— Your objective —
Output all entries verbatim.

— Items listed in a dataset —
Start of Block

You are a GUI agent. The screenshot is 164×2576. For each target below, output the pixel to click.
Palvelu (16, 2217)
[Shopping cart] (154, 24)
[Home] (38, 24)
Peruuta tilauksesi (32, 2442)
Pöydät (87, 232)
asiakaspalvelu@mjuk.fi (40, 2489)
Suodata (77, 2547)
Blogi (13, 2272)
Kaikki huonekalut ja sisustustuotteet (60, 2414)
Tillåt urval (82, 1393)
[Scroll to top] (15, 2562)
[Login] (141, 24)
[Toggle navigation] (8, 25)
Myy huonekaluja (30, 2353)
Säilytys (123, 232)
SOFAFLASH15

End of Block

— Result —
You are a GUI agent. The screenshot is 164×2576. For each target below, output the pixel to click.
Palvelu (16, 2217)
[Shopping cart] (154, 24)
[Home] (38, 24)
Peruuta tilauksesi (32, 2442)
Pöydät (87, 232)
asiakaspalvelu@mjuk.fi (40, 2489)
Suodata (77, 2547)
Blogi (13, 2272)
Kaikki huonekalut ja sisustustuotteet (60, 2414)
Tillåt urval (82, 1393)
[Scroll to top] (15, 2562)
[Login] (141, 24)
[Toggle navigation] (8, 25)
Myy huonekaluja (30, 2353)
Säilytys (123, 232)
SOFAFLASH15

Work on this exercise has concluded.